Little Sisters of the Poor at the Supreme Court in 2016. (Image via Becket Fund for Religious Liberty)

The Supreme Court on Wednesday voted 7–2 to allow employers with sincerely held moral or religious objections an exemption from an Obama-era mandate to provide contraception in their health-care plans.

The decision upholds President Trump’s 2017 executive order exempting the Little Sisters of the Poor, a Catholic order of nuns that runs homes for the elderly poor, and other religious groups, from “undue interference from the federal government.” New Jersey and Pennsylvania state governments had sued President Trump, saying the order was an executive overreach. 

Pennsylvania chief deputy attorney general Michael Fischer argued in May that the Trump administration’s order and a 2018 Department of Health and Human Services exemption were “too broad” — and would result in women losing coverage of services that the 2010 Affordable Care Act and a subsequent rule had deemed essential. 

But Justice Clarence Thomas, in the opinion of the Court, wrote that the Trump administration “had the authority to provide exemptions from the regulatory contraceptive requirements for employers with religious and conscientious objections.”

“The only question we face today is what the plain language of the statute authorizes,” Thomas wrote. “And the plain language of the statute clearly allows the Departments to create the preventive care standards as well as the religious and moral exemptions.”

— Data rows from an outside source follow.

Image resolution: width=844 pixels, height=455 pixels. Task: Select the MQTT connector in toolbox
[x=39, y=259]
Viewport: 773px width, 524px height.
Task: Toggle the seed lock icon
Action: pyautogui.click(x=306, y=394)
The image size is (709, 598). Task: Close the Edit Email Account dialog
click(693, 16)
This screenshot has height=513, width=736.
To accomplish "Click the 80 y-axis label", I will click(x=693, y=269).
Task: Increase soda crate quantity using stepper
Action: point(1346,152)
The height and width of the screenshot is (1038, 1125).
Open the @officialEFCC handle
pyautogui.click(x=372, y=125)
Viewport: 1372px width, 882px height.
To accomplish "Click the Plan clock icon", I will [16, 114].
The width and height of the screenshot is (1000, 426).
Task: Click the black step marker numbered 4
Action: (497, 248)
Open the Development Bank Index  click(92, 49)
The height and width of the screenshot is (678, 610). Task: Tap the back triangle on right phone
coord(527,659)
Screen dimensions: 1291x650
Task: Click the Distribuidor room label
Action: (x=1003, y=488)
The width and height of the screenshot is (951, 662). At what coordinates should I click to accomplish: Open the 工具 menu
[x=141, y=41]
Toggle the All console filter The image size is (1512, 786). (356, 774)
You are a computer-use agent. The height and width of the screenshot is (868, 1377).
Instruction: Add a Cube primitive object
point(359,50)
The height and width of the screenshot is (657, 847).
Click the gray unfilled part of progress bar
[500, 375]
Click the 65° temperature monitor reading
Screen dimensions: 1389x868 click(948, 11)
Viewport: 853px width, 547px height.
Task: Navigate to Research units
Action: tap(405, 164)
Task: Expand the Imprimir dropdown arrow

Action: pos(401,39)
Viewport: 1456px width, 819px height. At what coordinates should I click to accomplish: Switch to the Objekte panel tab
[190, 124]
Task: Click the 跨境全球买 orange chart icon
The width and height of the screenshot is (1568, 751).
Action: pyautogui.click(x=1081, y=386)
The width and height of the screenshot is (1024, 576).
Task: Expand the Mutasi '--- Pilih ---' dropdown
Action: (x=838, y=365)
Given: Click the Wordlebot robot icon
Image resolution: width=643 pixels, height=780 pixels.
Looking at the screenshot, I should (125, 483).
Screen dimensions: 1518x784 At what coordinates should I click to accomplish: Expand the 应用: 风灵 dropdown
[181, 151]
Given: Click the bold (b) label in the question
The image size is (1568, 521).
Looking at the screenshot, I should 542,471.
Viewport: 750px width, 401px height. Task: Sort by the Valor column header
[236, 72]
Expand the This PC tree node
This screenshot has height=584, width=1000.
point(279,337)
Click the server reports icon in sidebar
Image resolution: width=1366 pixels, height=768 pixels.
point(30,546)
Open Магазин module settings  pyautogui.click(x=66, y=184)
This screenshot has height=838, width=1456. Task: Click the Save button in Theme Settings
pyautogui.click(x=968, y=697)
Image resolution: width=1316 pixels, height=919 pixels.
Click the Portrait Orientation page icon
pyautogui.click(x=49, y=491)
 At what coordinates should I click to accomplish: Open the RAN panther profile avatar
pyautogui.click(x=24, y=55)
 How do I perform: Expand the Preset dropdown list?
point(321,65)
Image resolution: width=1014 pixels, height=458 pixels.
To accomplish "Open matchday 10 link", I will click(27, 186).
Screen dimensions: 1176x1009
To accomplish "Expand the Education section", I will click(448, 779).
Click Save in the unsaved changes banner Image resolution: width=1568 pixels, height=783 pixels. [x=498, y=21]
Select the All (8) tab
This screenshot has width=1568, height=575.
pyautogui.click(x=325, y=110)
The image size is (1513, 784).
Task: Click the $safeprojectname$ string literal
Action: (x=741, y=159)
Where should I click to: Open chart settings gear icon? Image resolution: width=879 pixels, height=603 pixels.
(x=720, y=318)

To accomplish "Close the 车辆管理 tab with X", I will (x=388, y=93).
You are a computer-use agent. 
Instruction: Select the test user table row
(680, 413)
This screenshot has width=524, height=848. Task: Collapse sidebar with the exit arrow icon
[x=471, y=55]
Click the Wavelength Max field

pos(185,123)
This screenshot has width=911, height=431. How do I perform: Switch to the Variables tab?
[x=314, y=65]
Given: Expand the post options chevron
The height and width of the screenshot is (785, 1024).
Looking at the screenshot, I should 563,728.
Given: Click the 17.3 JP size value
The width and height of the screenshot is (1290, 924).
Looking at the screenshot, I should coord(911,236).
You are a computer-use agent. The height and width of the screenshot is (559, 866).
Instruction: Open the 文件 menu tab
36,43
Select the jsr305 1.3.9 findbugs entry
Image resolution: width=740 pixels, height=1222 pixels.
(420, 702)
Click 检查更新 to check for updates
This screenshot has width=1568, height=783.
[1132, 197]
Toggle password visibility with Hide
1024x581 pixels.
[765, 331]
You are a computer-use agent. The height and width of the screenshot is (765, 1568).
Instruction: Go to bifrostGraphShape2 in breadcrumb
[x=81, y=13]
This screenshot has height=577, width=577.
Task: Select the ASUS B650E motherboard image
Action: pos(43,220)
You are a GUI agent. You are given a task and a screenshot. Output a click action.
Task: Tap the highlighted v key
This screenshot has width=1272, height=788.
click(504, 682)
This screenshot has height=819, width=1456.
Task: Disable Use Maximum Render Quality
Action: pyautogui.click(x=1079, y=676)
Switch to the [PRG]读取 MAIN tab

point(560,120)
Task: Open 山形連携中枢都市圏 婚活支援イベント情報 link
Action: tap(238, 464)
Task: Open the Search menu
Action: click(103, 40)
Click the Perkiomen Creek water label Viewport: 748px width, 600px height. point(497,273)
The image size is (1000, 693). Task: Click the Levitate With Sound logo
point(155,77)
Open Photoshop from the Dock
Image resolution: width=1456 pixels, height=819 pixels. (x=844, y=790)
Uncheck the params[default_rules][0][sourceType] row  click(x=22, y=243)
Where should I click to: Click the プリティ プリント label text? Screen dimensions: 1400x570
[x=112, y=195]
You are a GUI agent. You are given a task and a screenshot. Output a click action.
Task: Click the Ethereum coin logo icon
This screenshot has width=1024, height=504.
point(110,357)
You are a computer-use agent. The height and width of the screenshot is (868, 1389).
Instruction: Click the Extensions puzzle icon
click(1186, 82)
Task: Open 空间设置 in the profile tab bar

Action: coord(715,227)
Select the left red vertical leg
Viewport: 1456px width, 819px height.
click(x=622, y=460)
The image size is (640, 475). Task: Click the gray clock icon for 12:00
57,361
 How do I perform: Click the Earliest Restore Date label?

The ruling comes nearly ten years into a legal battle over whether the Little Sisters of the Poor were required to include contraceptives in its health-care plans, though in a concurrence Justice Samuel Alito said that the court’s decision was not likely to be the end of the matter. 

“We now send these cases back to the lower courts, where the Commonwealth of Pennsylvania and the State of New Jersey are all but certain to pursue their argument that the current rule is flawed on yet another ground,” he wrote. “This will prolong the legal battle in which the Little Sisters have now been engaged for seven years — even though during all this time no employee of the Little Sisters has come forward with an objection to the Little Sisters’ conduct.”

In May 2016, the Court had unanimously overturned lower court rulings against the Little Sisters, ordering the government not to fine the Little Sisters and instructing the lower courts to give the government an opportunity to find a way to offer services to women without involving the Little Sisters. 

Chief Justice John Roberts acknowledged that the case has been long-running and contentious, saying that with such compelling arguments for women’s health care, as well as for the religious freedom of the order, it seemed that “no one wants this to work.”

During arguments in early May, the Little Sisters’ attorney, former solicitor general Paul Clement, said that even if the case were decided against them, the religious order would not offer contraception in healthcare plans, adding that “there is nothing they can do to allow them to come into compliance with the mandate.”